Vulnerability to Monitoring

All cellular telephones are basically radio transceivers. Your voice is transmitted through the air on radio waves. They disperse in all directions so that anyone with the right kind of radio receiver can listen in.

Although the law provides penalties for the interception of cellular telephone calls, it is easily accomplished and impossible to detect. Radio hobbyists have websites where they exchange cellphone numbers of "interesting" targets. Opportunistic hobbyists sometimes sell their best "finds." Criminal syndicates in several major U.S. metropolitan areas maintain extensive cellphone monitoring operations.

Cellphones operate on radio frequencies that can be monitored by commonly available radio frequency scanners.

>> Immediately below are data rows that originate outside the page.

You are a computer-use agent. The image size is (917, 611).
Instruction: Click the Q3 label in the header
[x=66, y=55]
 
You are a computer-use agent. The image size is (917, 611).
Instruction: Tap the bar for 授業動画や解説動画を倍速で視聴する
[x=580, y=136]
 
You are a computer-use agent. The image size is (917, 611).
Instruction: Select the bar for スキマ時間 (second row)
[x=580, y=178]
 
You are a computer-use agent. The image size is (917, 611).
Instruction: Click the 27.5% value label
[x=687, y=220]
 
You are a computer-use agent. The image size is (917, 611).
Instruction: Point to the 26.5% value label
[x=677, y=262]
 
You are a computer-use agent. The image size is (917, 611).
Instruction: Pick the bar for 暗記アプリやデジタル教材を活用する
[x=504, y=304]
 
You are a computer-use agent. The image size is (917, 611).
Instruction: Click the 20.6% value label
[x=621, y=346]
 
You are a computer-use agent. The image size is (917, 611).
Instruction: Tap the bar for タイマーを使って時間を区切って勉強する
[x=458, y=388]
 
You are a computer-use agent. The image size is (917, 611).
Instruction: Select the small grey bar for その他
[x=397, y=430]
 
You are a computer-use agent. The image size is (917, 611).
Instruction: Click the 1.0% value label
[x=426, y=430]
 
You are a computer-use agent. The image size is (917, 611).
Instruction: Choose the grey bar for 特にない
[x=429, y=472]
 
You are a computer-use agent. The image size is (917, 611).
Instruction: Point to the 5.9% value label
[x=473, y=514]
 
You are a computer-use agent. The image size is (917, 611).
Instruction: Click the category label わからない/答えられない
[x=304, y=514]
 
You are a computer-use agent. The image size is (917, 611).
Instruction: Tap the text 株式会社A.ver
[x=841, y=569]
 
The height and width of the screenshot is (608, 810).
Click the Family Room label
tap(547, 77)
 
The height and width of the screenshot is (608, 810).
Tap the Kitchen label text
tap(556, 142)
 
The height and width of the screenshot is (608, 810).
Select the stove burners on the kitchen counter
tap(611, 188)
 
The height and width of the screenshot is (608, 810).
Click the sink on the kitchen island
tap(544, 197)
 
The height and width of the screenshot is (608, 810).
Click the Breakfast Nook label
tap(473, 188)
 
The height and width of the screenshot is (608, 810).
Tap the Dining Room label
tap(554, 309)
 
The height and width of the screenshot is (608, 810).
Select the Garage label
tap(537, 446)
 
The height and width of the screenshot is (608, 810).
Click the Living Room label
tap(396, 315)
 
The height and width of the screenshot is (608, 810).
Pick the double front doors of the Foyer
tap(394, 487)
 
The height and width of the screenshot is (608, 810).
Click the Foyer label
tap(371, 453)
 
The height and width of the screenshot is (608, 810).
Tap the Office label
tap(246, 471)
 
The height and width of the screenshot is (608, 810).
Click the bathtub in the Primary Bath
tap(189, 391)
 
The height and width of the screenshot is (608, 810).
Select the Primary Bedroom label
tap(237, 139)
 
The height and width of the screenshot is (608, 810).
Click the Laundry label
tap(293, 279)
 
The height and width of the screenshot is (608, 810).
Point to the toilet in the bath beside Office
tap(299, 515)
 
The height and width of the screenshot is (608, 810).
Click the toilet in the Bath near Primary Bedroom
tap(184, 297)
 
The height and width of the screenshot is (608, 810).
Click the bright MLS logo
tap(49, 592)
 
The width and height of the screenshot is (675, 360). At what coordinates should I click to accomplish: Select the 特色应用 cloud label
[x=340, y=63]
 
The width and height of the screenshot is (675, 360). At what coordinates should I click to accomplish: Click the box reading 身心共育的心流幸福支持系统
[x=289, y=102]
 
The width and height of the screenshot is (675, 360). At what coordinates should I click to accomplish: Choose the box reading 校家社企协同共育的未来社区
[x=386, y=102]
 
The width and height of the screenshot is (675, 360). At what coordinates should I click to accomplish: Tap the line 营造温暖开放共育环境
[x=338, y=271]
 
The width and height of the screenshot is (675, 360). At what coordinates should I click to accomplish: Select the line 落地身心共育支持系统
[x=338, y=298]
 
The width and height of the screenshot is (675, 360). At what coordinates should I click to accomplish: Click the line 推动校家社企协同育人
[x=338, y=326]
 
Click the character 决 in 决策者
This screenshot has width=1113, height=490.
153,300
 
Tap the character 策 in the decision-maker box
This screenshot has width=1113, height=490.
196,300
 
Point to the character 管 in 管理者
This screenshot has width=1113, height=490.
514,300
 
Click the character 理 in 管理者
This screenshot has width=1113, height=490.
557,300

  • If the cellular system uses analog technology, one can program a phone number, or a watch list of phone numbers, into a cell-monitoring device that automatically turns on a voice-activated tape recorder whenever one of the watch listed numbers is in use. Computer assisted, automatic monitoring allows monitoring a specific phone 24 hours a day, as the target moves from cell to cell, without any human assistance.
  • If the cellular system uses newer digital technology, it is possible for a price affordable by most radio hobbyists to buy a digital data interpreter that connects between a scanner radio and a personal computer. The digital data interpreter reads all the digital data transmitted between the cellular site and the cellular phone and feeds this information into the computer.1

It is easy for an eavesdropper to determine a target's cellular phone number, because transmissions are going back and forth to the cellular site whenever the cellphone has battery power and can receive a call. For a car phone, this generally happens as soon as the ignition is turned on. Therefore, the eavesdropper simply waits for the target to leave their home or office and start the car. The initial transmission to the cellular site to register the active system is picked up immediately by the scanner, and the number can be entered automatically into a file of numbers for continuous monitoring.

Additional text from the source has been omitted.